Check out the [Text or image-to-video](../../../using-diffusers/text-img2vid) guide for more details about how certain parameters can affect video generation and how to optimize inference by reducing memory usage.

## StableVideoDiffusionPipeline[[diffusers.StableVideoDiffusionPipeline]]

#### diffusers.StableVideoDiffusionPipeline[[diffusers.StableVideoDiffusionPipeline]]

[Source](https://github.com/huggingface/diffusers/blob/v0.38.0/src/diffusers/pipelines/stable_video_diffusion/pipeline_stable_video_diffusion.py#L147)

Pipeline to generate video from an input image using Stable Video Diffusion.

This model inherits from [DiffusionPipeline](/docs/diffusers/v0.38.0/en/api/pipelines/overview#diffusers.DiffusionPipeline). Check the superclass documentation for the generic methods
implemented for all pipelines (downloading, saving, running on a particular device, etc.).

**Parameters:**

vae (`AutoencoderKLTemporalDecoder`) : Variational Auto-Encoder (VAE) model to encode and decode images to and from latent representations.

image_encoder ([CLIPVisionModelWithProjection](https://huggingface.co/docs/transformers/v5.7.0/en/model_doc/clip#transformers.CLIPVisionModelWithProjection)) : Frozen CLIP image-encoder ([laion/CLIP-ViT-H-14-laion2B-s32B-b79K](https://huggingface.co/laion/CLIP-ViT-H-14-laion2B-s32B-b79K)).

unet (`UNetSpatioTemporalConditionModel`) : A `UNetSpatioTemporalConditionModel` to denoise the encoded image latents.

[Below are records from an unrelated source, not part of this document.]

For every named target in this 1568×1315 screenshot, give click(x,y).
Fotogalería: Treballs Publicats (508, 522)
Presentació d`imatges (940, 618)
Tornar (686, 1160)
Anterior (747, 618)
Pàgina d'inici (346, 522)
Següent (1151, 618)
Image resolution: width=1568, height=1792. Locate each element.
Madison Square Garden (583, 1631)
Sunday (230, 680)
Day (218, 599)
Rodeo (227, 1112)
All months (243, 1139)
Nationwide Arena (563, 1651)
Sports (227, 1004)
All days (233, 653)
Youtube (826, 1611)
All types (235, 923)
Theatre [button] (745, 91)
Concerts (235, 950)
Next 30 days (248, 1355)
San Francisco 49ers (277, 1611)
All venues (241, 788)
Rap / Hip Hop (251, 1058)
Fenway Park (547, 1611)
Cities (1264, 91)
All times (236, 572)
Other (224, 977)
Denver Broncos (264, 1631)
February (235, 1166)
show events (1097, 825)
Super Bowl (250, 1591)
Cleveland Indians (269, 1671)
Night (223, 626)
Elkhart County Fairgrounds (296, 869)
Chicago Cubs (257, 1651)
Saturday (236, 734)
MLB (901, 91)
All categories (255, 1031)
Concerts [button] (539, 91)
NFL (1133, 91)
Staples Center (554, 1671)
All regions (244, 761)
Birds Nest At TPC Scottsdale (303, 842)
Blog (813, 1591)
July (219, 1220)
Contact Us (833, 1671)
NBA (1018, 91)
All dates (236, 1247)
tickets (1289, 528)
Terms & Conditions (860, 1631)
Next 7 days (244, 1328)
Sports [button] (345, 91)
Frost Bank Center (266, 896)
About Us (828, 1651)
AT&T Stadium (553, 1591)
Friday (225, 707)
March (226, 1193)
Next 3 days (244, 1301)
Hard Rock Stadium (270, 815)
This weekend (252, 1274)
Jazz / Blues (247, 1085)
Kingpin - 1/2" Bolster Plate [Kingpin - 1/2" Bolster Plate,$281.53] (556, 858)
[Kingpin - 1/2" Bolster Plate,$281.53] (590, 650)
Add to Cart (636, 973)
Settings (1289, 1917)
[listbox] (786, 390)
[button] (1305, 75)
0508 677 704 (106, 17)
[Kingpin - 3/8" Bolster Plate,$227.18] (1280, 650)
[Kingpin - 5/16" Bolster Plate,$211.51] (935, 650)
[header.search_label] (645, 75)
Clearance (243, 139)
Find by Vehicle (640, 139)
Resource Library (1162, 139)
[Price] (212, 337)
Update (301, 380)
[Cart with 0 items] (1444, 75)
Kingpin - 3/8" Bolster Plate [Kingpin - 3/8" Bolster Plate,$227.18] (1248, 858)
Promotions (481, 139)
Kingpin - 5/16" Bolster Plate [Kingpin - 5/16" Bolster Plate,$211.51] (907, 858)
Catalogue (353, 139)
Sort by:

scheduler ([EulerDiscreteScheduler](/docs/diffusers/v0.38.0/en/api/schedulers/euler#diffusers.EulerDiscreteScheduler)) : A scheduler to be used in combination with `unet` to denoise the encoded image latents.

feature_extractor ([CLIPImageProcessor](https://huggingface.co/docs/transformers/v5.7.0/en/model_doc/clip#transformers.CLIPImageProcessor)) : A `CLIPImageProcessor` to extract features from generated images.

## StableVideoDiffusionPipelineOutput[[diffusers.pipelines.stable_video_diffusion.StableVideoDiffusionPipelineOutput]]

#### diffusers.pipelines.stable_video_diffusion.StableVideoDiffusionPipelineOutput[[diffusers.pipelines.stable_video_diffusion.StableVideoDiffusionPipelineOutput]]

[Source](https://github.com/huggingface/diffusers/blob/v0.38.0/src/diffusers/pipelines/stable_video_diffusion/pipeline_stable_video_diffusion.py#L134)

Output class for Stable Video Diffusion pipeline.

**Parameters:**

frames (`[list[list[PIL.Image.Image]]`, `np.ndarray`, `torch.Tensor`]) : list of denoised PIL images of length `batch_size` or numpy array or torch tensor of shape `(batch_size, num_frames, height, width, num_channels)`.